Hi
I am trying to use a public dataset which does not have coverage information
chr1 10468 10470 0.895333
chr1 10470 10472 0.895967
chr1 10483 10485 0.99393
What is the best/ideal way to calculate regioinal level hai to information?
There are certain tools like roimethstat that I use in methpipe but they require coverage information.
So I was wondering what would be the ideal way to get a normalized value of a region (say exon). Should I just add all the values and divide by total number of CpG positions or the total length of the region.
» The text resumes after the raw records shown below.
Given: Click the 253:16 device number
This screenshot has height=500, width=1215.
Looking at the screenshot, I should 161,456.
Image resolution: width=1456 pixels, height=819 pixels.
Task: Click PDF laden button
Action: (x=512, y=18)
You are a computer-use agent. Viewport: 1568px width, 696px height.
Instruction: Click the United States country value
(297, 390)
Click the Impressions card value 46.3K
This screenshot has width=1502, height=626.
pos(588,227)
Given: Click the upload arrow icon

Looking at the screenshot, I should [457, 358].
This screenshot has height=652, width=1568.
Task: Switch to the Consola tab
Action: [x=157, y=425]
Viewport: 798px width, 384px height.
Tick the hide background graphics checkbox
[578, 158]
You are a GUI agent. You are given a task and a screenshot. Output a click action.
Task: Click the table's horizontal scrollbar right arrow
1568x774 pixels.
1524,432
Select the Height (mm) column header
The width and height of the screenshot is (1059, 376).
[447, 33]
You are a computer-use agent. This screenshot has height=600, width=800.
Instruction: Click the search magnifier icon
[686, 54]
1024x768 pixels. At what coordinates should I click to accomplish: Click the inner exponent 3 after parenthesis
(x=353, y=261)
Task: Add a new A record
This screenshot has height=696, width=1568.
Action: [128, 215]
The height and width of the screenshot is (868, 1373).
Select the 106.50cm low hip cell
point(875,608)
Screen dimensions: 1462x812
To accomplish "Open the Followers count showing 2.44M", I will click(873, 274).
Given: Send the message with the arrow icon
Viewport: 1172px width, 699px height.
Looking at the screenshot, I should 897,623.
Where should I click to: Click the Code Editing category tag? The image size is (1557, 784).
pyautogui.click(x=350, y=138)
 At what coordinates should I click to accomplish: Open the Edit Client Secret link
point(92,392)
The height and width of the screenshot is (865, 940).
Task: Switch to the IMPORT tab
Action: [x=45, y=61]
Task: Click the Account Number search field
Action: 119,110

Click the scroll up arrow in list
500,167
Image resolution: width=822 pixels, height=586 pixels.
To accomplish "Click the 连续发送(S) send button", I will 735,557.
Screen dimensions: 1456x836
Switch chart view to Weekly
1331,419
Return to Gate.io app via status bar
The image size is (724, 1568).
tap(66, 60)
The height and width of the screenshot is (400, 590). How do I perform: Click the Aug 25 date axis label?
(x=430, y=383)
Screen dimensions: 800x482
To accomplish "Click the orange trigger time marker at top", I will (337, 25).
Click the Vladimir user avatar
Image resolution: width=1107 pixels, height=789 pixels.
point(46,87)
Where does this data come from? It looks to me like perhaps it should be organized as follows:
If this is the case, it looks like you already have percentage methylation values (last column - all regions listed would be unmethylated) for segments.
There might be an arbitrary ID in the first column, or possibly a sample ID (the 2nd and 3rd, as well as the 4th and 5th, segments appear to be strongly overlapping). This would make a difference in the interpretation.
If you were working with raw data, the best tool would depend upon the technology being used.
If you are working with processed data, I think you would want to look for a tool that operates on genomic intervals (for example, look for overlap between your regions and a set of promoter locations)
I apologize I had wrongly written the processed information that I calculated which is basically the average over a region. I have updated the question with correct info.
The regions in the updated example look small - each is 3 bp. If they are all like this, you could take the middle nucleotide (such as 10469 for the first row) and force it into format for tools that analyze percentage methylation. For example, I think you can make it look like the .bed file needed for methylKit. COHCAP also accepts just percentage methylation values (in fact, that is the only thing it directly works with), but that is meant for targeted BS-Seq (so, you would also need to provide a pre-defined list of regions).